=== RAW DATA ===
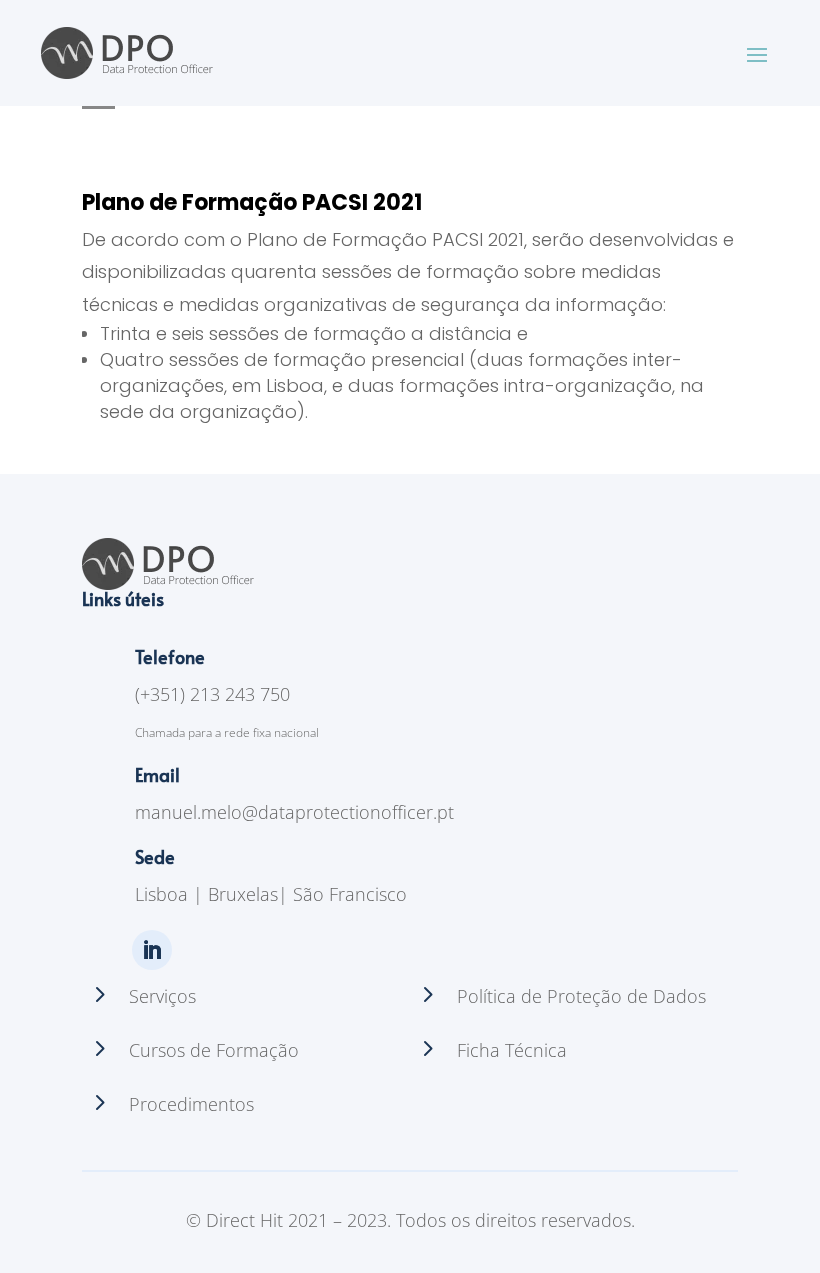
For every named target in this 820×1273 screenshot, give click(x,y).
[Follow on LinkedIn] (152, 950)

* * *

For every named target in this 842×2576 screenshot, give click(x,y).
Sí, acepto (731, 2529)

...

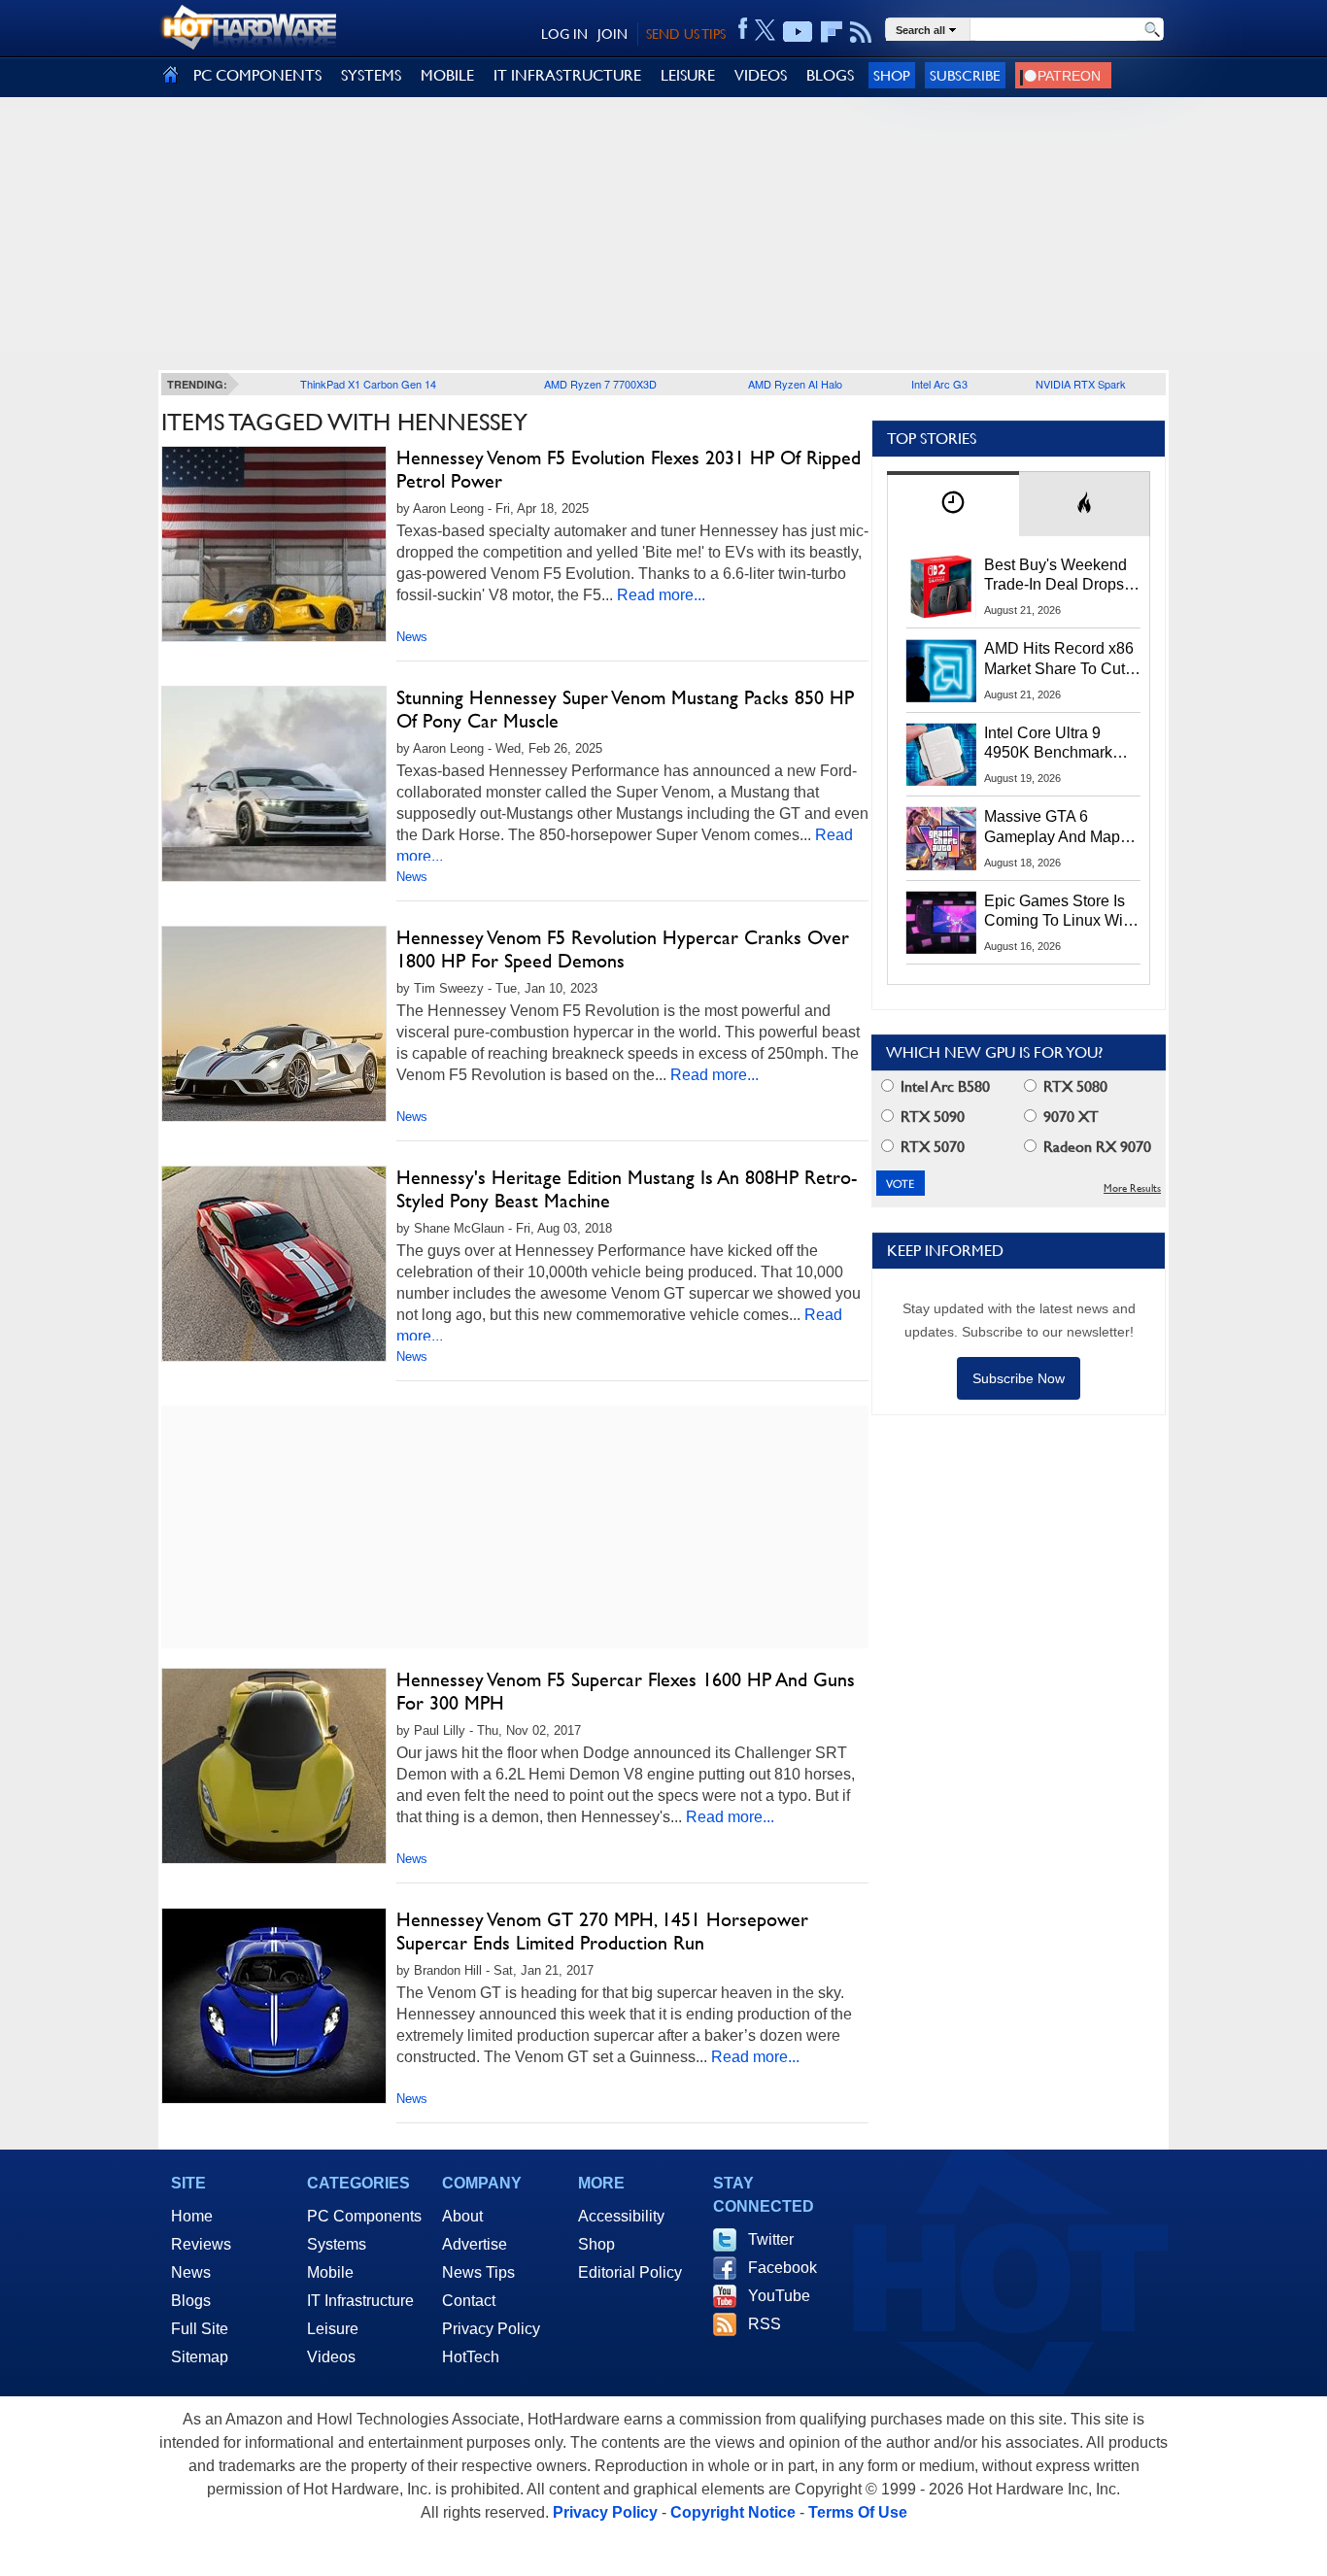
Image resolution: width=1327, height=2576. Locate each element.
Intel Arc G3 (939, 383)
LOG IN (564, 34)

=== WORK TO BE COMPLETED ===
State how many lines in the records above contain the word "screenshot". Write the number alone.

=== SOLUTION FOR THIS EXERCISE ===
2